* [WHAT THE EXERCISE ASKS]: Of the entries below, return only those lines from the line with "You are a GUI" to the line with "The width and", exactly, both included.

* [DATA RECORDS]:
+ + + + +
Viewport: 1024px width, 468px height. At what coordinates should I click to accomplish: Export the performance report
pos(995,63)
+ + + + +
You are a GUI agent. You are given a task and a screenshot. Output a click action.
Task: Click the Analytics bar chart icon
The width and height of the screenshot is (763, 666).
+ + + + +
* [SOLUTION FOR THIS PROBLEM]:
You are a GUI agent. You are given a task and a screenshot. Output a click action.
Task: Click the Analytics bar chart icon
The width and height of the screenshot is (763, 666).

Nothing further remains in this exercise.